Хэзлитт настаивал, что принципы Шекспира были аристократическими, главным образом, я полагаю, из-за его обращения с трибунами и плебсом в «Кориолане». Шекспир действительно относится к своим толпам с добрым и насмешливым презрением. Они непостоянны, невежественны, нелогичны, тупоголовы, легко поддаются обману. Тем не менее, он заставляет вас почувствовать, что в глубине души они состоят из хороших парней, быстро успокаивающихся и склонных поступить справедливо. Я думаю, что натура Шекспира более демократична; что его недоверие к народу гораздо менее радикально, чем у Мильтона. Буйная демократия Уолта Уитмена, его всеобъемлющее товарищество, его любовь к теплому, стадному давлению толпы — это дух, совершенно чуждый тому, чья «душа была как звезда и жила отдельно». Все вульгарное было вне или ниже симпатий этого пуританского джентльмена. Фальстаф должен был быть просто отвратителен ему; и представьте его читающим Марка Твена! В упоминаниях Мильтона о народных развлечениях всегда есть смесь неодобрения, вид превосходящего человека. «Народ в свои праздники», — говорит Самсон, — «импульсивен, дерзок, неукротим». «Мне показалось», — говорит леди в «Комусе»,

«— это был звук Буйства и плохо управляемого веселья, Такого, какой веселая флейта или игривая дудка Поднимает среди свободных, некнижных сельских жителей, Когда, ради своих плодовитых стад и полных амбаров, В разнузданном танце они славят щедрого Пана И благодарят богов неверно».

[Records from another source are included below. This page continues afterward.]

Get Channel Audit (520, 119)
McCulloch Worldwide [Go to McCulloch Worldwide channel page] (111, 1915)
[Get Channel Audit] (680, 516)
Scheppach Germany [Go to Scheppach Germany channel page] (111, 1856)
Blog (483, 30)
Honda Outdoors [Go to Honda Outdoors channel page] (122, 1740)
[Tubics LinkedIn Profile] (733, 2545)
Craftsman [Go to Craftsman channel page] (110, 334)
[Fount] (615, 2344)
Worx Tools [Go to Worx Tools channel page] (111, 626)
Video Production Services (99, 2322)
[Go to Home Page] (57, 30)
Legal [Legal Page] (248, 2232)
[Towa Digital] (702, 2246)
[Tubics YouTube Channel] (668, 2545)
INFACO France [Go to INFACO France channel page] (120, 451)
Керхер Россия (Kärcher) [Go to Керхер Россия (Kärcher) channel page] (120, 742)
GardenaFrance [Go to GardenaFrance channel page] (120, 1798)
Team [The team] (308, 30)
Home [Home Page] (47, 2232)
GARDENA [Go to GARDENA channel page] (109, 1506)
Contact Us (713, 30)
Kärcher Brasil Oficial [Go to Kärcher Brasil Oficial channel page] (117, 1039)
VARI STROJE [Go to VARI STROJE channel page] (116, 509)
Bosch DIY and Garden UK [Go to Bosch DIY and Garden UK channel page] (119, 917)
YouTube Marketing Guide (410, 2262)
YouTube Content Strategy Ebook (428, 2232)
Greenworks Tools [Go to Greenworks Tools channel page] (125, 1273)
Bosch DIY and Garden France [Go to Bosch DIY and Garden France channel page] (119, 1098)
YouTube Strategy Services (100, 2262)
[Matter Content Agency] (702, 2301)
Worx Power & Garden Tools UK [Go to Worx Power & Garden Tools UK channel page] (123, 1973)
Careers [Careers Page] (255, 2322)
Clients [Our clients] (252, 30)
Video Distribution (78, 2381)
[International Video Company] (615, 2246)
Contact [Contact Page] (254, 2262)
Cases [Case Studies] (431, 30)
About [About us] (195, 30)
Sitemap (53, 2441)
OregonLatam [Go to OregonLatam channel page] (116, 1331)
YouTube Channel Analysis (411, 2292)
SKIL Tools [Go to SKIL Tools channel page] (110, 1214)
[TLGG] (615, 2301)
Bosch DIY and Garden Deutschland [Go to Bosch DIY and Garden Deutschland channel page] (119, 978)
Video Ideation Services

Мильтону нравилось быть в меньшинстве, противостоять давлению враждебного мнения. «Бог намеревался испытать меня, — писал он, — осмелюсь ли я в одиночку взять на себя правое дело против мира пренебрежения, и обнаружил, что осмелился». Серафим Абдиил — это своего рода автопортрет; нет более характерного отрывка во всех его произведениях:

«— Серафим Абдиил, верный найденный Среди неверных, верный только он... Ни число, ни пример не заставили его Отклониться от истины или изменить свой постоянный ум, Хотя и одинокий. Из их среды он вышел Долгим путем через враждебное презрение, которое он выдержал Превосходя, и не боясь насилия; И с ответным презрением он повернулся спиной На те гордые башни, обреченные на быструю гибель».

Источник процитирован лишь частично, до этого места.